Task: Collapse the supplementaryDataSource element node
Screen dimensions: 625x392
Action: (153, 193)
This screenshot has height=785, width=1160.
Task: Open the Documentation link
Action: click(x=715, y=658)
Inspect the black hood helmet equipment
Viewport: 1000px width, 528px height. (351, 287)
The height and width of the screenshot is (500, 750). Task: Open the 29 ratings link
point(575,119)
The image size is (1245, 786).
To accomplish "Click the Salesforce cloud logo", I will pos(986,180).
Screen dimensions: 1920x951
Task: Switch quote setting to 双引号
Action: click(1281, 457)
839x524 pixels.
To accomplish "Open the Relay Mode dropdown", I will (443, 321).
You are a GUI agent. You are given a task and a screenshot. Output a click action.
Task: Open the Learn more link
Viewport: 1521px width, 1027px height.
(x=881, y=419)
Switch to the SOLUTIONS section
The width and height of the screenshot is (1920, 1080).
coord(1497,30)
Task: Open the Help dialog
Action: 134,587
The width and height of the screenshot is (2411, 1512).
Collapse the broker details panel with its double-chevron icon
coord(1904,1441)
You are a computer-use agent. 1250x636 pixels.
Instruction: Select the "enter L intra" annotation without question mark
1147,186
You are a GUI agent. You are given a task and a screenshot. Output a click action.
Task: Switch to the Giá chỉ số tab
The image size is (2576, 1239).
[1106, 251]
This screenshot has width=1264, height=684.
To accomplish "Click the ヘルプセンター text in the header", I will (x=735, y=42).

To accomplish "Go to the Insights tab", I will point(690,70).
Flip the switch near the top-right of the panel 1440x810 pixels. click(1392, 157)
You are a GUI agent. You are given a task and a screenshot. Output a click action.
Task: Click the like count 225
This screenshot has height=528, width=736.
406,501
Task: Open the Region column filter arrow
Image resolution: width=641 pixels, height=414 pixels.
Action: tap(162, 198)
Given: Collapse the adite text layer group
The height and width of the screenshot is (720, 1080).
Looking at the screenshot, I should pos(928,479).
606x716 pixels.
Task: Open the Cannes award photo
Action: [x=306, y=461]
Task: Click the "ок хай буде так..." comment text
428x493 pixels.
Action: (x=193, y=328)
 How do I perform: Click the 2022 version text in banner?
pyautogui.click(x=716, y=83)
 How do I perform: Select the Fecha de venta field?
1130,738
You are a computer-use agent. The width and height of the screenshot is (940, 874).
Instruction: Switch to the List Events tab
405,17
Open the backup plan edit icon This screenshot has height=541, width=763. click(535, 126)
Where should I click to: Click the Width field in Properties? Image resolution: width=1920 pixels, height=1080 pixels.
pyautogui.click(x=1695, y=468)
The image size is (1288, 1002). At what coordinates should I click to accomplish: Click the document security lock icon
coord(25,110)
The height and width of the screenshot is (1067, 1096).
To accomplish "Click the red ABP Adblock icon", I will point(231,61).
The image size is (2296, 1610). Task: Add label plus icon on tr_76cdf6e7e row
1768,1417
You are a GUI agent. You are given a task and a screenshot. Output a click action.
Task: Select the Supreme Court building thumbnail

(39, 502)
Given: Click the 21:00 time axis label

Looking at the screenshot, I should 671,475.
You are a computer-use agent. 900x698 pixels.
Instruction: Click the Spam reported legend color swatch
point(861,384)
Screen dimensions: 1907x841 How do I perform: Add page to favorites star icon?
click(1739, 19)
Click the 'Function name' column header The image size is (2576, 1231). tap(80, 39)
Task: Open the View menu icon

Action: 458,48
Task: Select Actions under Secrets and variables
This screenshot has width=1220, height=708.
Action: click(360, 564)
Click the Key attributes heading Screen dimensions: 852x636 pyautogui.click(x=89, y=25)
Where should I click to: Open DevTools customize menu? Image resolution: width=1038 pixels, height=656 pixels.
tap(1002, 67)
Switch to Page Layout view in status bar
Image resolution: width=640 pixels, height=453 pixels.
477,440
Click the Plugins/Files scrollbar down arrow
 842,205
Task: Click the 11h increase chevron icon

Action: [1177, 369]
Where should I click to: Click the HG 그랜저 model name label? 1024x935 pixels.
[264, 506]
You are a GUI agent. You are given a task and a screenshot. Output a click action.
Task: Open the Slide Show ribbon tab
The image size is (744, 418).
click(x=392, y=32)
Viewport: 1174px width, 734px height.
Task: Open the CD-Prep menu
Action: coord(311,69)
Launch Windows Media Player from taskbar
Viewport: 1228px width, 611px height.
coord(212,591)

_Your objective_
Reproduce the entire listing above word for word, without changing anything.

_Solved problem_
Task: Collapse the supplementaryDataSource element node
Screen dimensions: 625x392
Action: (153, 193)
This screenshot has height=785, width=1160.
Task: Open the Documentation link
Action: click(x=715, y=658)
Inspect the black hood helmet equipment
Viewport: 1000px width, 528px height. (351, 287)
The height and width of the screenshot is (500, 750). Task: Open the 29 ratings link
point(575,119)
The image size is (1245, 786).
To accomplish "Click the Salesforce cloud logo", I will pos(986,180).
Screen dimensions: 1920x951
Task: Switch quote setting to 双引号
Action: click(1281, 457)
839x524 pixels.
To accomplish "Open the Relay Mode dropdown", I will (443, 321).
You are a GUI agent. You are given a task and a screenshot. Output a click action.
Task: Open the Learn more link
Viewport: 1521px width, 1027px height.
(x=881, y=419)
Switch to the SOLUTIONS section
The width and height of the screenshot is (1920, 1080).
coord(1497,30)
Task: Open the Help dialog
Action: 134,587
The width and height of the screenshot is (2411, 1512).
Collapse the broker details panel with its double-chevron icon
coord(1904,1441)
You are a computer-use agent. 1250x636 pixels.
Instruction: Select the "enter L intra" annotation without question mark
1147,186
You are a GUI agent. You are given a task and a screenshot. Output a click action.
Task: Switch to the Giá chỉ số tab
The image size is (2576, 1239).
[1106, 251]
This screenshot has width=1264, height=684.
To accomplish "Click the ヘルプセンター text in the header", I will (x=735, y=42).

To accomplish "Go to the Insights tab", I will point(690,70).
Flip the switch near the top-right of the panel 1440x810 pixels. click(1392, 157)
You are a GUI agent. You are given a task and a screenshot. Output a click action.
Task: Click the like count 225
This screenshot has height=528, width=736.
406,501
Task: Open the Region column filter arrow
Image resolution: width=641 pixels, height=414 pixels.
Action: tap(162, 198)
Given: Collapse the adite text layer group
The height and width of the screenshot is (720, 1080).
Looking at the screenshot, I should pos(928,479).
606x716 pixels.
Task: Open the Cannes award photo
Action: [x=306, y=461]
Task: Click the "ок хай буде так..." comment text
428x493 pixels.
Action: (x=193, y=328)
 How do I perform: Click the 2022 version text in banner?
pyautogui.click(x=716, y=83)
 How do I perform: Select the Fecha de venta field?
1130,738
You are a computer-use agent. The width and height of the screenshot is (940, 874).
Instruction: Switch to the List Events tab
405,17
Open the backup plan edit icon This screenshot has height=541, width=763. click(535, 126)
Where should I click to: Click the Width field in Properties? Image resolution: width=1920 pixels, height=1080 pixels.
pyautogui.click(x=1695, y=468)
The image size is (1288, 1002). At what coordinates should I click to accomplish: Click the document security lock icon
coord(25,110)
The height and width of the screenshot is (1067, 1096).
To accomplish "Click the red ABP Adblock icon", I will point(231,61).
The image size is (2296, 1610). Task: Add label plus icon on tr_76cdf6e7e row
1768,1417
You are a GUI agent. You are given a task and a screenshot. Output a click action.
Task: Select the Supreme Court building thumbnail

(39, 502)
Given: Click the 21:00 time axis label

Looking at the screenshot, I should 671,475.
You are a computer-use agent. 900x698 pixels.
Instruction: Click the Spam reported legend color swatch
point(861,384)
Screen dimensions: 1907x841 How do I perform: Add page to favorites star icon?
click(1739, 19)
Click the 'Function name' column header The image size is (2576, 1231). tap(80, 39)
Task: Open the View menu icon

Action: 458,48
Task: Select Actions under Secrets and variables
This screenshot has width=1220, height=708.
Action: click(360, 564)
Click the Key attributes heading Screen dimensions: 852x636 pyautogui.click(x=89, y=25)
Where should I click to: Open DevTools customize menu? Image resolution: width=1038 pixels, height=656 pixels.
tap(1002, 67)
Switch to Page Layout view in status bar
Image resolution: width=640 pixels, height=453 pixels.
477,440
Click the Plugins/Files scrollbar down arrow
 842,205
Task: Click the 11h increase chevron icon

Action: [1177, 369]
Where should I click to: Click the HG 그랜저 model name label? 1024x935 pixels.
[264, 506]
You are a GUI agent. You are given a task and a screenshot. Output a click action.
Task: Open the Slide Show ribbon tab
The image size is (744, 418).
click(x=392, y=32)
Viewport: 1174px width, 734px height.
Task: Open the CD-Prep menu
Action: coord(311,69)
Launch Windows Media Player from taskbar
Viewport: 1228px width, 611px height.
coord(212,591)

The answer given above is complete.